## [Instructions to follow]
Every entry needs to be repeated exactly, with nothing left out.

## [Stored data entries]
· · · ·

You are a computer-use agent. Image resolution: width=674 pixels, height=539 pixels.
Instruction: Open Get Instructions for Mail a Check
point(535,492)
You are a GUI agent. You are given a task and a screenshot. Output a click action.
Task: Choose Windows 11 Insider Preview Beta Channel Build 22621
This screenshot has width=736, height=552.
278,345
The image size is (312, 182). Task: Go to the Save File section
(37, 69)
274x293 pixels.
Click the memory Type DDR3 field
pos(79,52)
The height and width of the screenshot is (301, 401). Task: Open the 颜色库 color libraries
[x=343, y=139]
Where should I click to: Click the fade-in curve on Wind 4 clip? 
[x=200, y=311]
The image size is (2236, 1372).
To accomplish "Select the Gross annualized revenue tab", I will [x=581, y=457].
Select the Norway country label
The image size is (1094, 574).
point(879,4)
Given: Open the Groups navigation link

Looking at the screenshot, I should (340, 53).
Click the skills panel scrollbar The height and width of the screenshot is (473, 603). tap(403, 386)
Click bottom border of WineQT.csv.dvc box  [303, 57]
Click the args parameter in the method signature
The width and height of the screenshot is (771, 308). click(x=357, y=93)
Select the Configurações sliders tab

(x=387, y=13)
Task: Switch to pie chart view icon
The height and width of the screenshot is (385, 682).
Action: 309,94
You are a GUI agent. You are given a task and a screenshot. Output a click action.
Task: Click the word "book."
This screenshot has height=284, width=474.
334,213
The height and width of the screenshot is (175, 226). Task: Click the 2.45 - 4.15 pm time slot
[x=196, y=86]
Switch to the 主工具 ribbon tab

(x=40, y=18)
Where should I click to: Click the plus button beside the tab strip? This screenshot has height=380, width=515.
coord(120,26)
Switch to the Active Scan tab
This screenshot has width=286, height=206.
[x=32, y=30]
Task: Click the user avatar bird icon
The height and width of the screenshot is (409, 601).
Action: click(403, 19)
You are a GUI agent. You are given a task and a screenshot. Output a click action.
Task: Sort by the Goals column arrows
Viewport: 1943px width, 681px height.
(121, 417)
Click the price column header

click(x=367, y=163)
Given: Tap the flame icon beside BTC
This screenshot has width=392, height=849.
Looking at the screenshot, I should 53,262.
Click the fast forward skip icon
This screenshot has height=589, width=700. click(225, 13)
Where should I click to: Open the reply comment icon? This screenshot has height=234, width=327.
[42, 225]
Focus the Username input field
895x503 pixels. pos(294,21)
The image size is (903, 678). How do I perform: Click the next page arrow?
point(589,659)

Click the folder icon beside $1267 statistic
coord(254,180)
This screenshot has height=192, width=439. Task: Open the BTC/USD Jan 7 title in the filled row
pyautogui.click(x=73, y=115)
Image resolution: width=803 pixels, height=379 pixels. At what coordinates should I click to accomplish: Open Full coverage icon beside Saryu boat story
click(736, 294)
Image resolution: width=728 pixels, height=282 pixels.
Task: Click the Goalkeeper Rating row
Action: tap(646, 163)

· · · ·

## [Reply to the exercise]
You are a computer-use agent. Image resolution: width=674 pixels, height=539 pixels.
Instruction: Open Get Instructions for Mail a Check
point(535,492)
You are a GUI agent. You are given a task and a screenshot. Output a click action.
Task: Choose Windows 11 Insider Preview Beta Channel Build 22621
This screenshot has width=736, height=552.
278,345
The image size is (312, 182). Task: Go to the Save File section
(37, 69)
274x293 pixels.
Click the memory Type DDR3 field
pos(79,52)
The height and width of the screenshot is (301, 401). Task: Open the 颜色库 color libraries
[x=343, y=139]
Where should I click to: Click the fade-in curve on Wind 4 clip? 
[x=200, y=311]
The image size is (2236, 1372).
To accomplish "Select the Gross annualized revenue tab", I will [x=581, y=457].
Select the Norway country label
The image size is (1094, 574).
point(879,4)
Given: Open the Groups navigation link

Looking at the screenshot, I should (340, 53).
Click the skills panel scrollbar The height and width of the screenshot is (473, 603). tap(403, 386)
Click bottom border of WineQT.csv.dvc box  [303, 57]
Click the args parameter in the method signature
The width and height of the screenshot is (771, 308). click(x=357, y=93)
Select the Configurações sliders tab

(x=387, y=13)
Task: Switch to pie chart view icon
The height and width of the screenshot is (385, 682).
Action: 309,94
You are a GUI agent. You are given a task and a screenshot. Output a click action.
Task: Click the word "book."
This screenshot has height=284, width=474.
334,213
The height and width of the screenshot is (175, 226). Task: Click the 2.45 - 4.15 pm time slot
[x=196, y=86]
Switch to the 主工具 ribbon tab

(x=40, y=18)
Where should I click to: Click the plus button beside the tab strip? This screenshot has height=380, width=515.
coord(120,26)
Switch to the Active Scan tab
This screenshot has width=286, height=206.
[x=32, y=30]
Task: Click the user avatar bird icon
The height and width of the screenshot is (409, 601).
Action: click(403, 19)
You are a GUI agent. You are given a task and a screenshot. Output a click action.
Task: Sort by the Goals column arrows
Viewport: 1943px width, 681px height.
(121, 417)
Click the price column header

click(x=367, y=163)
Given: Tap the flame icon beside BTC
This screenshot has width=392, height=849.
Looking at the screenshot, I should 53,262.
Click the fast forward skip icon
This screenshot has height=589, width=700. click(225, 13)
Where should I click to: Open the reply comment icon? This screenshot has height=234, width=327.
[42, 225]
Focus the Username input field
895x503 pixels. pos(294,21)
The image size is (903, 678). How do I perform: Click the next page arrow?
point(589,659)

Click the folder icon beside $1267 statistic
coord(254,180)
This screenshot has height=192, width=439. Task: Open the BTC/USD Jan 7 title in the filled row
pyautogui.click(x=73, y=115)
Image resolution: width=803 pixels, height=379 pixels. At what coordinates should I click to accomplish: Open Full coverage icon beside Saryu boat story
click(736, 294)
Image resolution: width=728 pixels, height=282 pixels.
Task: Click the Goalkeeper Rating row
Action: tap(646, 163)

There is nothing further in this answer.